━━━━━ DATA EXCERPTS
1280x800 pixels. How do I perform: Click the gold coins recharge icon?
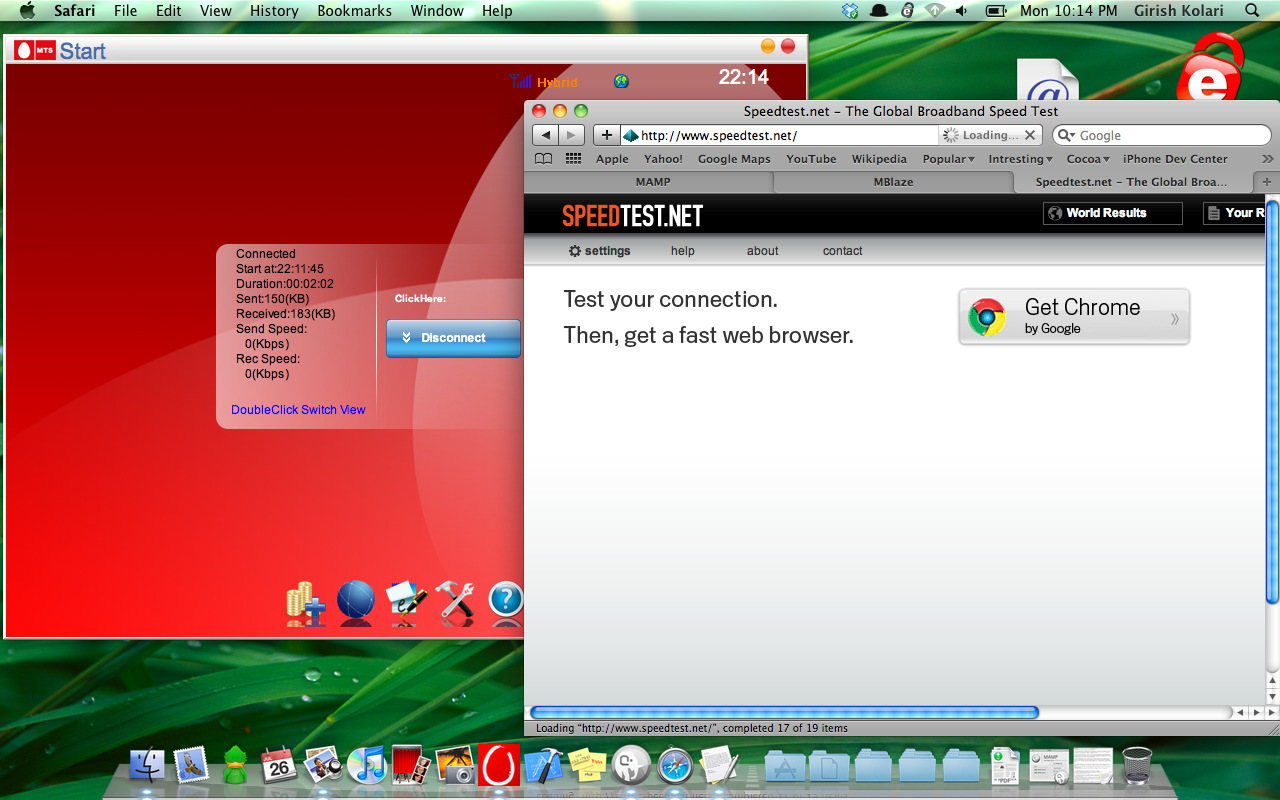[304, 603]
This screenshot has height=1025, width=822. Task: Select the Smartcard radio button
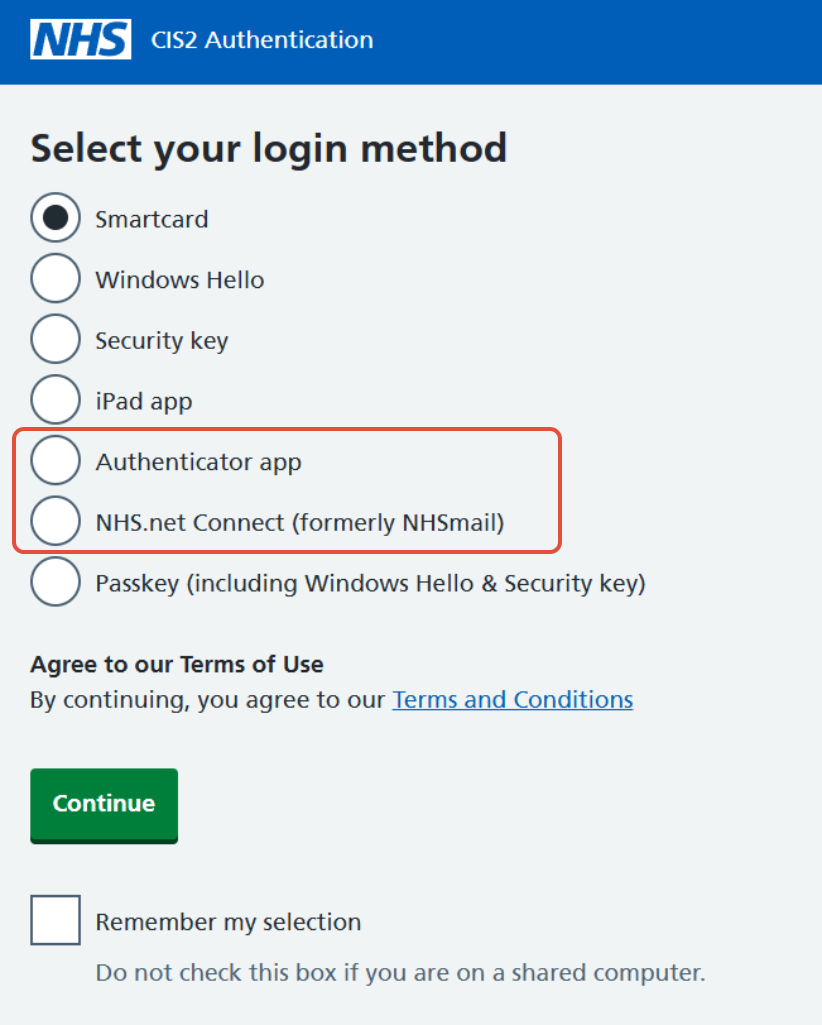(55, 218)
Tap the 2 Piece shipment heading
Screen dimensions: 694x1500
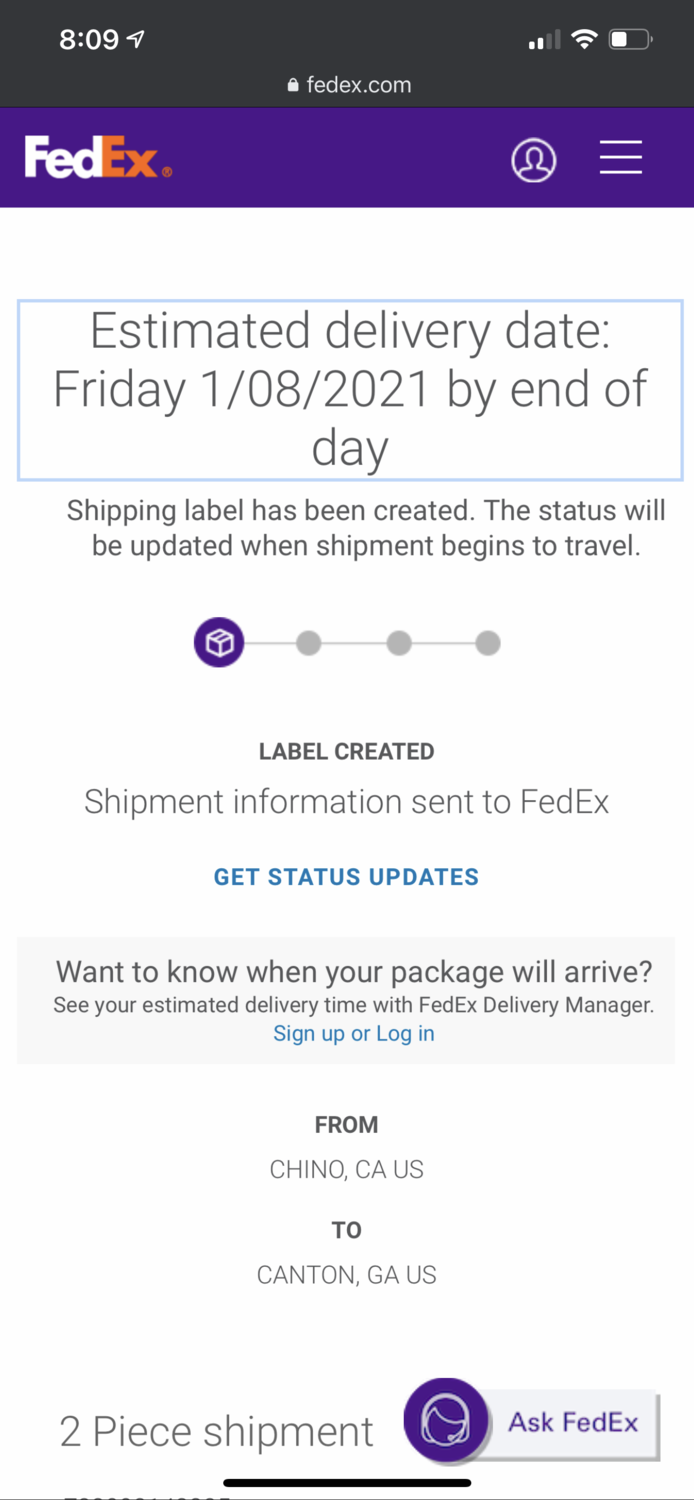pos(216,1432)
━━━━━━━━━━
● TRY IT:
Pictures stay out; reproduce every line of the records exactly.

● REPLY TO THE TASK:
1280x800 pixels. How do I perform: Click the gold coins recharge icon?
[304, 603]
This screenshot has height=1025, width=822. Task: Select the Smartcard radio button
(55, 218)
Tap the 2 Piece shipment heading
Screen dimensions: 694x1500
pos(216,1432)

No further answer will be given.